By Jenny Doust, Professor of Clinical Epidemiology, Bond University

This article for appeared in The Conversation on 5 August, 2014, and can be viewed at:

A panel convened by medical journal BMJ to investigate whether it was right to correct rather than retract two pieces featuring a mistake about side effects from statins has endorsed the journal’s decision. The ten-month controversy highlights some recurring issues with how medicine works.

Statins are a class of cholesterol-lowering drugs that have been attracting controversy recently as questions are raised about their effectiveness.

In October 2013, BMJ published a study and an opinion piece that both erred when quoting another study. The journal published corrections on both pieces when the issue was raised by Oxford University Professor Rory Collins. And convened a panel to review its decision when Collins called for their retraction.

Overstated side effects

The first of the BMJ pieces was an analysis by a group led by Harvard University Medical School’s Professor John Abramson arguing against widening the criteria for prescribing statins.

Currently, one in eight of all the people living in England, Wales, Northern Ireland and Australia are taking statins to reduce their cholesterol. Recent UK guidelines recommended widening these criteria, potentially increasing the number of people taking them to one in five.

Abramson’s paper argued that in the new group of patients who would be recommended statins, 140 would need to take the drug for five years to prevent one serious cardiovascular event. But, it said, 25 of the 140 (18 per cent) would suffer “side effects ranging from minor and reversible to serious and irreversible”.
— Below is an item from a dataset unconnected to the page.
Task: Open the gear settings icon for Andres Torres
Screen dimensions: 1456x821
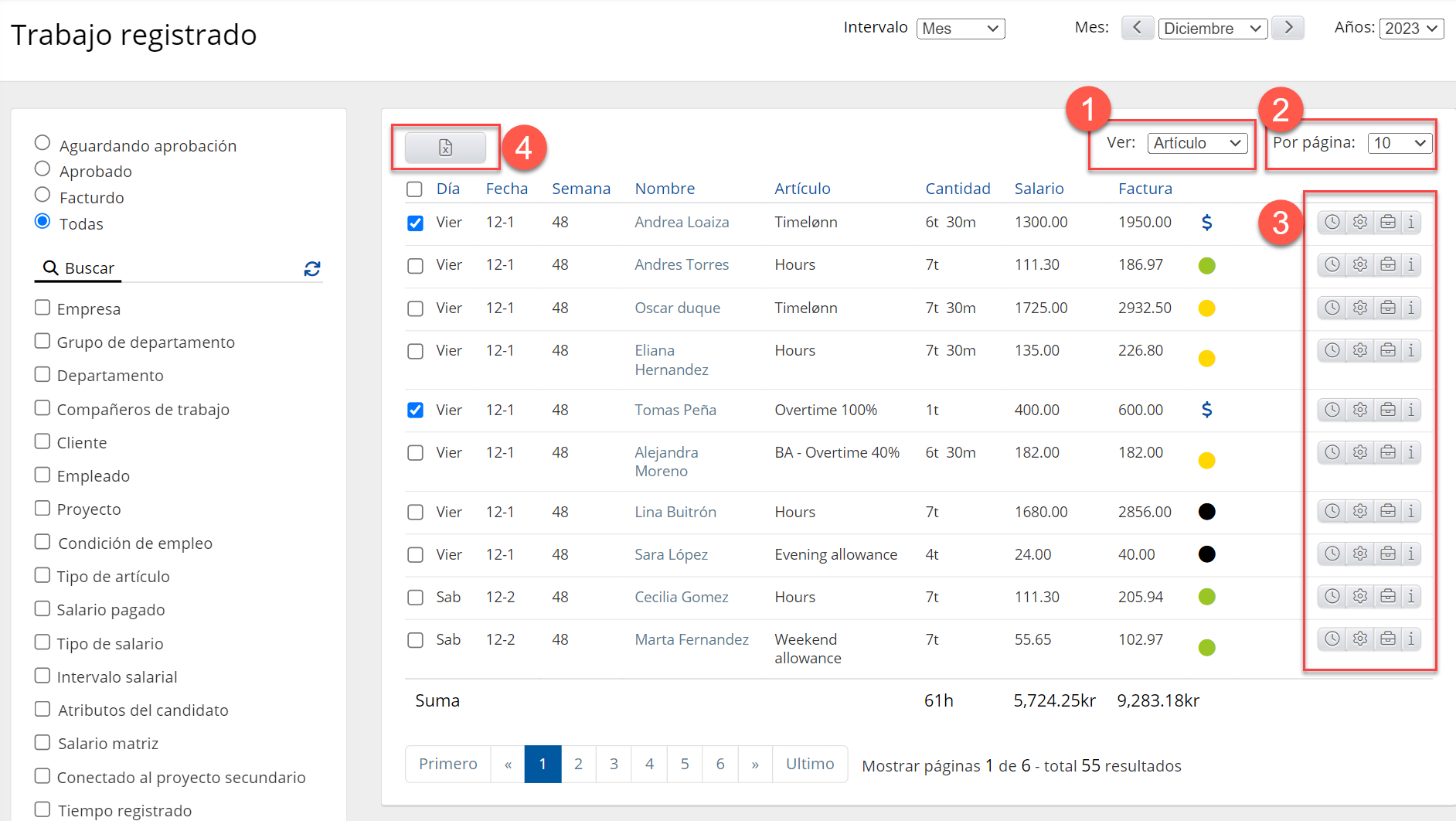Action: [x=1359, y=265]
The other paper was an opinion piece by UK cardiologist Aseem Malhotra that raised questions about the benefit of prescribing the drugs to healthy people at low risk of heart disease. Malhotra claimed that 20 per cent of patients taking statins have unacceptable side effects.

Collins, who is head of the Oxford University Clinical Trial Service Unit and of the international Cholesterol Treatment Trialists’ Collaboration, asked for the papers’ retraction on the basis that these rates of side effects were overstated and incorrect.

The BMJ’s internal review panel found the risk of side effects published in both of the original papers was based on a misinterpretation of a result in an observational study, but that the journal had done the right thing in correcting rather than retracting the papers.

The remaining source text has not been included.